No seas como yo y pienses que dura una semana. Tienes exactamente 48 horas para las mezclas de verduras y frutas antes de que se conviertan en un experimento científico. Si es carne, en realidad solo tienes uno o dos días. Ante la duda, congélalo inmediatamente en bandejitas de silicona. ¡Los cubitos congelados duran hasta tres meses!
¿Son normales las arcadas o mi bebé se está muriendo?
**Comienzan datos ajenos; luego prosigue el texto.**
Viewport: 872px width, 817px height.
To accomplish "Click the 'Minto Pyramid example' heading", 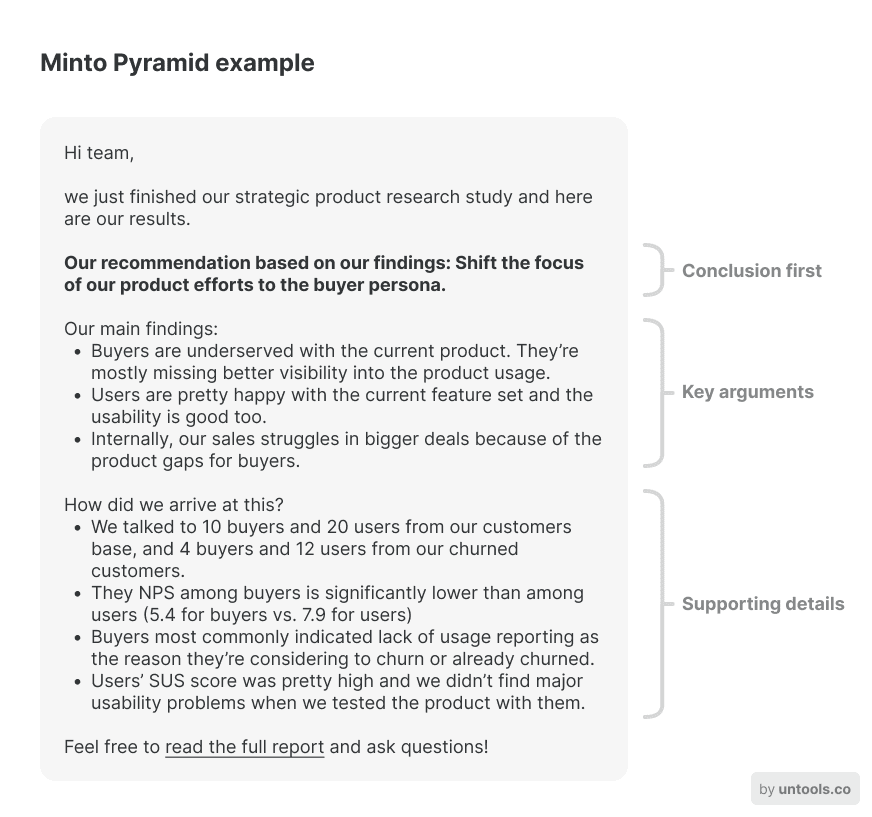I will pos(177,63).
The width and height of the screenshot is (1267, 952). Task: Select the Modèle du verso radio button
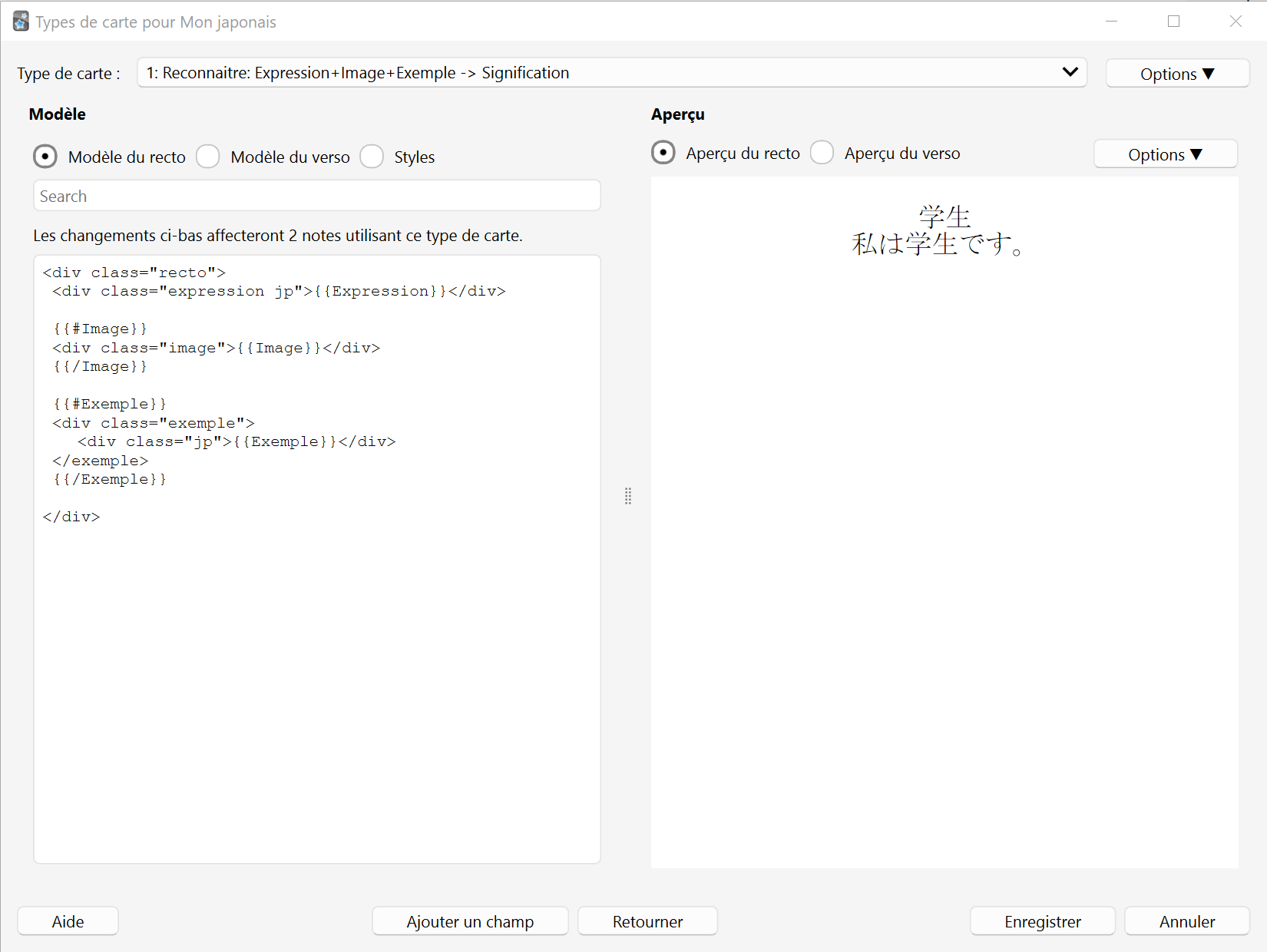click(x=208, y=157)
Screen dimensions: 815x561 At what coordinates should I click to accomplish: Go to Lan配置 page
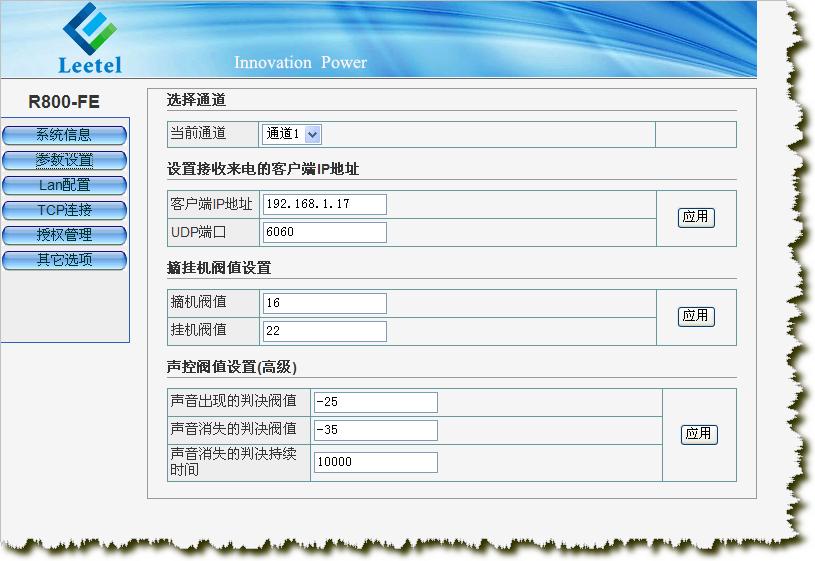point(64,185)
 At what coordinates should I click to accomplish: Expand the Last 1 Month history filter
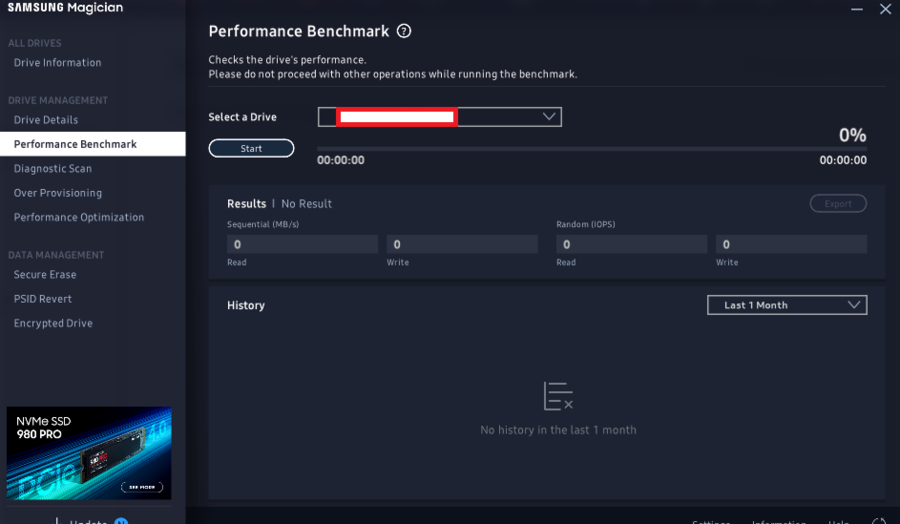(x=787, y=305)
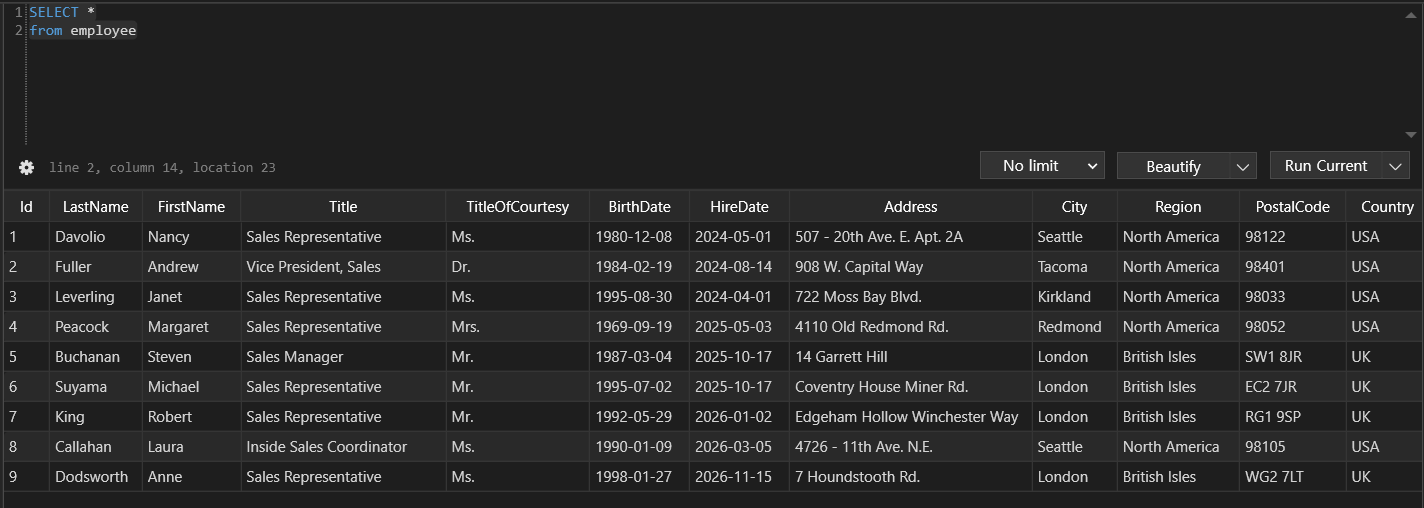
Task: Click the TitleOfCourtesy column header
Action: (x=518, y=207)
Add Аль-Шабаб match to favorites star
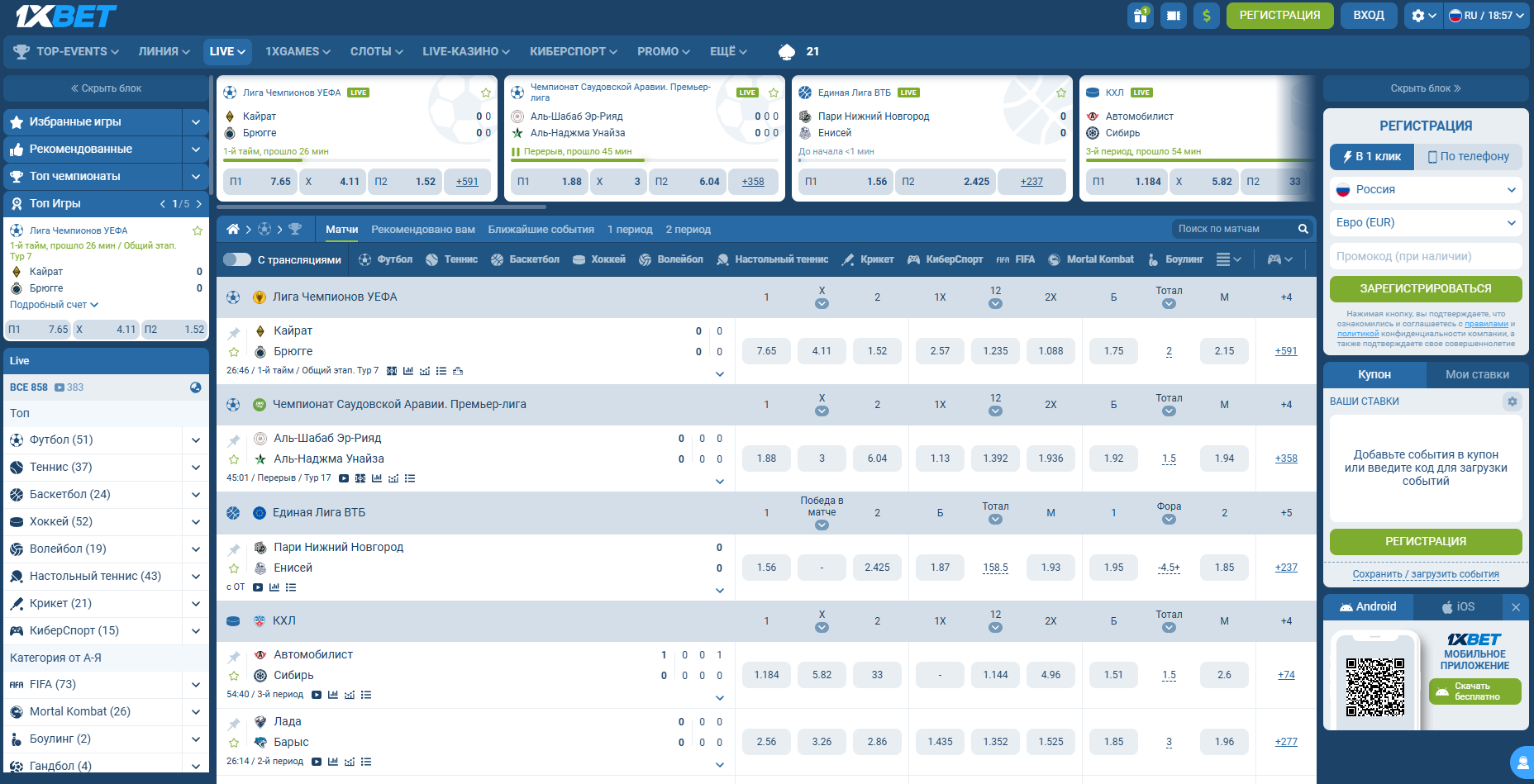Screen dimensions: 1534x784 [234, 459]

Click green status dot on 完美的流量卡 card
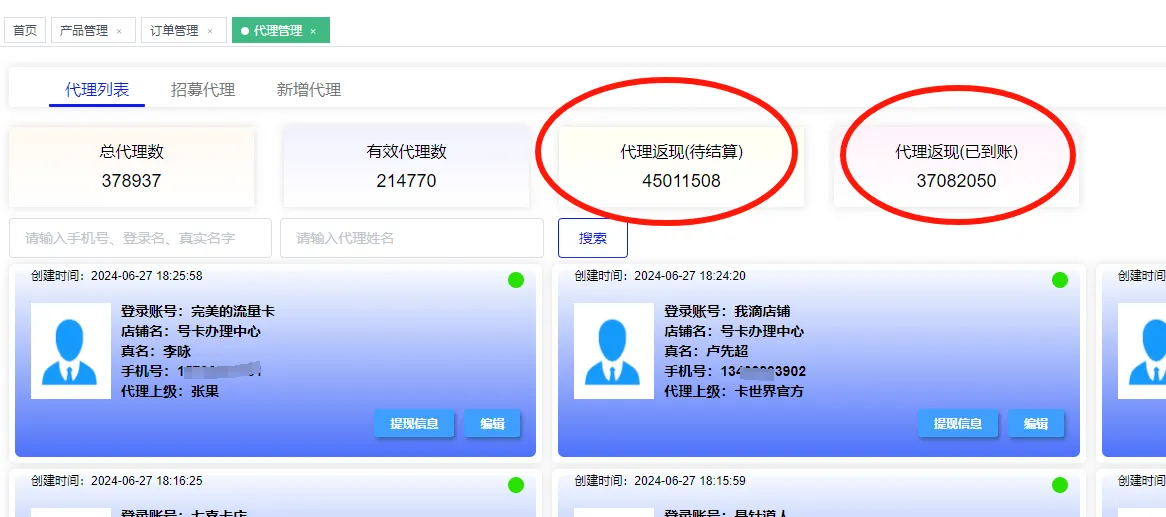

Es normal, pero es la cosa normal más aterradora del mundo. Las arcadas hacen ruido: tosen, se ponen rojos y les lloran los ojos. Significa que su cuerpo está haciendo exactamente lo que debe hacer para mantener la comida fuera de las vías respiratorias. Los atragantamientos son silenciosos. Si están haciendo ruido, están respirando. Intenta no intervenir y déjales que lo resuelvan, aunque te quieras desmayar.
¿Tengo que añadir especias o lo dejo soso?
¡Por favor, ponle especias! Le di a Leo avena totalmente sosa y sin condimentar durante semanas y me miraba como si le estuviera castigando. Una pizca de canela en la batata, o un poco de curry en polvo suave en las lentejas, va genial. Simplemente no le eches sal ni azúcar. Sus pequeños riñones no pueden procesar la sal y no necesitan el azúcar.